Quiñonez also denied the effectiveness of bringing one high-profile speaker to campus.  He said the current “grass-roots format” is working.

“Sadly, this report makes it clear that the administration is more interested in notoriety for Cornell than it is in nurturing the artistic impulses in students,” another professor in the creative arts said in an e-mail, adding, “[The University] is willing to resort to clever stunts rather than creative substance to achieve that goal.”

Interim CCA director Prof. Judith Kellock, music, said she “was particularly disturbed by the lack of transparency and constituency participation” in the creation of the report. She said  the outcome “could have been better for all concerned if there had there been consultation instead of secrecy surrounding a proposal that affects so many students and faculty in so many colleges and departments.”

Some faculty also faulted the make-up of the committee, which they said was unbalanced towards favoring academicians in the arts rather than arts practitioners.

“The makeup of the committee suggested a more administrative or bureaucratic approach rather than people who are actively involved in creating and practicing the arts,” said the professor with a long-standing involvement in the arts at Cornell.

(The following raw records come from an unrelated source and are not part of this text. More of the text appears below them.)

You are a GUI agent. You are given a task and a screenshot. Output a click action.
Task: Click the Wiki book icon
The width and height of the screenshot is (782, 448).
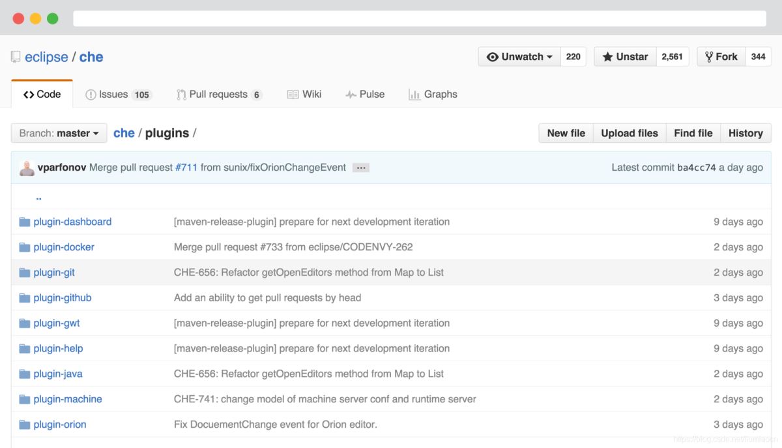(x=293, y=95)
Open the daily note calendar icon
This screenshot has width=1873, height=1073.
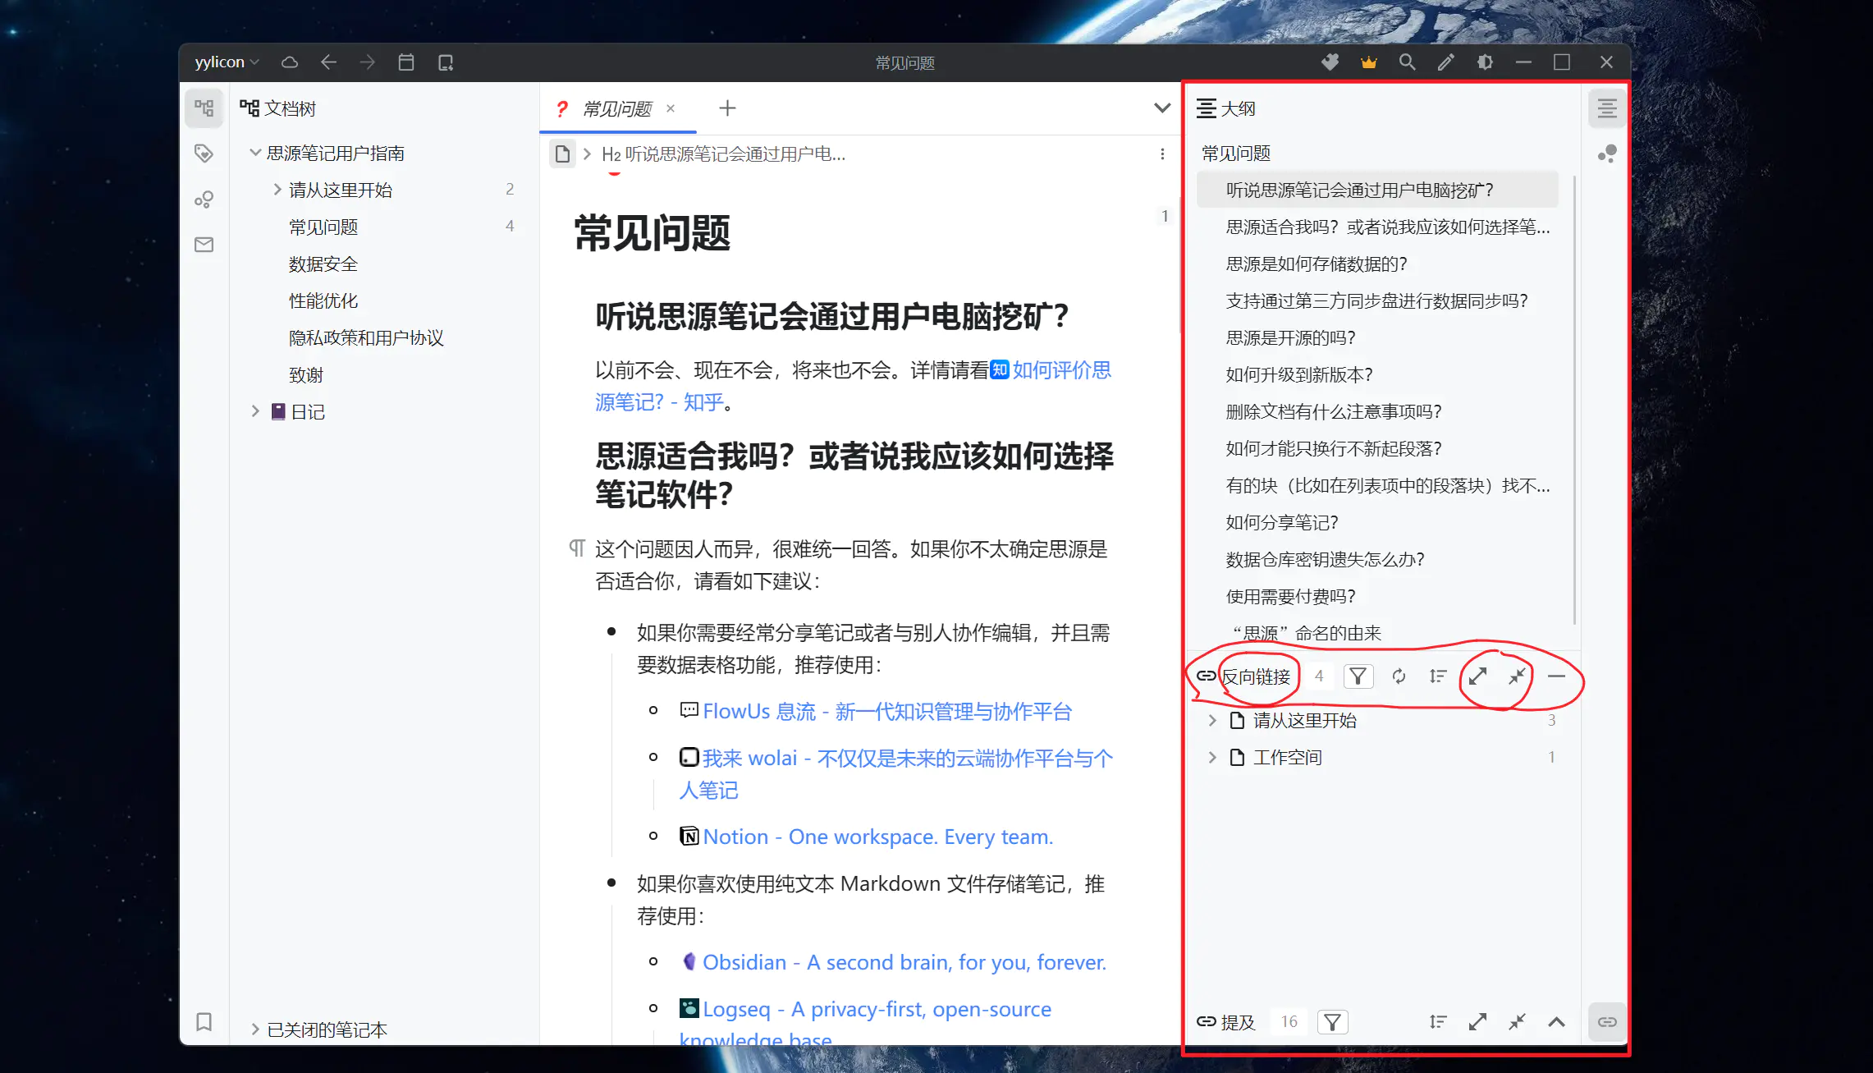(x=405, y=62)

This professor added that practitioners “should have been highly represented” on the committee, but were not.

The criticisms of the CCA remodeling come after the administration has faced considerable criticism for its handling of budget cuts to the Theater, Film and Dance department.

The 2009-10 CCA Undergrad Artist of the Year Dorian Bandy ’10 said the change to the CCA “cannot possibly be for the better.”

Bandy listed “life-changing and hugely important events” created by CCA funding that will “cease to exist on campus” if the changes go through.  Bandy said this would be a “terrible loss” for both the student body and the faculty.

On a personal level, Bandy said the CCA’s financial support for him was “invaluable” and allowed him to pursue his music career, as he is now doing in London.

Kleinman, the AAP Dean who chaired the committee that proposed the CCA changes, could not be reached for comment Tuesday. Kleinman was unavailable because he was out of town, his assistant said.

CCA Review Committee member Frank Robinson, director of the Johnson Museum, said the plan  was “worth trying for two to three years,” but said if it does not work “we can go back to something else.”

“This big project will benefit lots and lots of people [and] people will become more aware of arts as a living, breathing presence right here in Ithaca and on campus,” Robinson said.

He stressed that the Eissner Award, given annually to an exceptional alumnus artist, would still exist and function as a means of promoting art on campus.

Provost Fuchs also defended the plan. He said the significant event will “almost certainly have student engagement in planning, envisioning and following through.”

He added, “My expectation is that within units there will still be opportunities for students to write proposals and have small projects funded.”

Fuchs acknowledged that there is “a lot of concern about the small grants continuing in the long term,” but said, “I think we can have the best of both worlds by having units support the small grants and the provost’s office support large events.

Some professors did not share his optimism, particularly the hope that, in two years, the colleges will continue to fund the grants in the absence of continued funding from the Provost.

Although the report says “support can be backfilled by department chairs and college deans with internal support programs,” another member of the arts community who preferred to remain anonymous wrote she believes this “seems unlikely” in the current climate.

The current grant system, 37 percent of the CCA’s budget, funds an average of 52 grants a year; in 2008-09, 46 grants were awarded with an average grant of $1480, totaling $68,050, according to the report.  On average, 32 of these grants go to faculty, 10 to students, four to staff, and three to student organizations. The grants are distributed across four different colleges and two organizations — the Cornell Cinema and the Johnson Art Museum.

The report also contains recommendations for how to streamline funding and reduce administrative overhead.